Welcome to week 4 of the SciFund Challenge outreach training class for scientists! Last week we focused on delivering our message through blogging. This week we’re going to jump right into the deep end and have you deliver your message in person. We are going to use a very specific format called an Ignite talk.
This week’s exercise has five parts:
Part 1: Watch a few Ignite talks.
Part 2: Prepare an Ignite talk.
Part 3: Practice your Ignite talk with a class partner.
Part 4: Talk about the experience of preparing and delivering your Ignite talk in group discussion sections
Part 5: Keep going with Twitter.
First off, let me start by saying: Don’t panic!
So what is an Ignite talk?
Ignite events are organised by volunteers and give participants the opportunity to talk to the public about something they are really passionate about. The catch is, they only have 5 minutes to do it in! Ignite’s motto is: “enlighten us, but make it quick”! Each participant brings 20 slides to accompany their talk; each slide advances every 15 seconds, whether the speaker is ready or not! This is what makes the format so challenging but rewarding.
Part 1: Getting started with the Ignite format
Start by watching a few Ignite talks.
I really like Hillel Cooperman’s Ignite talk on Lego and Dianne Stronks one on smiling. And here I am, cheating a little doing a related format called PechaKucha where you get 20 slides for 20 seconds, so I had a whole 1 minute 40 seconds extra, but you get the idea.
Part 2: Preparing an Ignite talk
Think of an Ignite talk as a 5 minute monologue with timed visuals. To prepare your talk you will need to decide on a topic, prepare your 20 slides/images, map out what you are going to say to accompany each slide and then practice, practice, practice.
Start by watching this great Ignite talk on how to give an Ignite talk by Scott Berkun, while Cory Forsyth also has some great tips:[youtube]http://www.youtube.com/watch?v=yGENcskRGRk[/youtube]
Choose your slides carefully. They can be informative (but avoid long quotes and complex diagrams), symbolic (back up the point you’re making) or decorative (an attractive screen to speak in front of). Try to avoid the situation where you’re trying to explain the slide, as that eats up your 15 seconds really quickly. Last but not least, be creative. 15 seconds per slide equals about 2-3 sentences, depending on how fast you gabble! If needed you can duplicate a slide (so the same image is on screen for 30 seconds).
You will need to learn how to make your slides automatically advance every 15 seconds in whichever package you view your slides in. Here are instructions for how to do that in PowerPoint and in Keynote.

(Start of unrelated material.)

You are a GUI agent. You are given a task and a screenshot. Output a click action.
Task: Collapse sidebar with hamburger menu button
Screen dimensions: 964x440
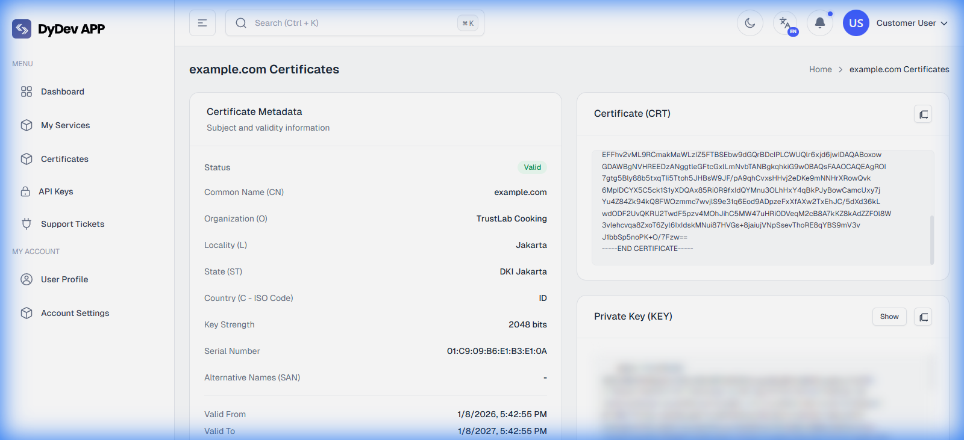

Let me repeat, don’t panic! And don’t spend a week trying to get your slides together. You can do that when you do one for real!
Part 3: Getting some practice
Don’t worry, we aren’t going to insist you go out and give a real Ignite talk, but trying it with an audience is best. So, for part three of this week, we’ll be pairing off with another class participant to practice our talks. On the week three page of the private SciFund wiki, you’ll find a table where you can find other class participants to partner with. Try to find a partner who is not in your field.
By Friday, please connect on your own with your partner to do your Ignite talks with each other. I would recommend using Google Hangouts and the screenshare app on the left so your partner can see your slides. Here are instructions on how to share your screen using Google Hangouts. As before, keep an eye out for for jargon and double-meaning language!
Part 4: Group discussions
Once you and your partner have done your Ignite’s, let’s talk about it! We have scheduled a series of Google Hangouts for facilitated group discussions for the end of this week. You can sign up for a hangout at the week 4 page of the private SciFund wiki.
Part 5: Twitter
Let’s keep rolling with Twitter, being sure to use the #SciFund hashtag so we can find your tweets.
Send at least three tweets about the Ignite talks you watch for inspiration.
Send at least three tweets telling us how you found the process of preparing or delivering your Ignite talk.
Where to go next:
If you fancy going out and getting some experience of public speaking, there are plenty of places you can start. Check out your local museum and see if they run a science cafe/cafe scientifique series. Or try local community groups, like Rotary, University of the 3rd Age (U3A) and Zonta. But for a real thrill, check to see if there is a local chapter of Ignite, Pecha Kucha or NerdNite in your town.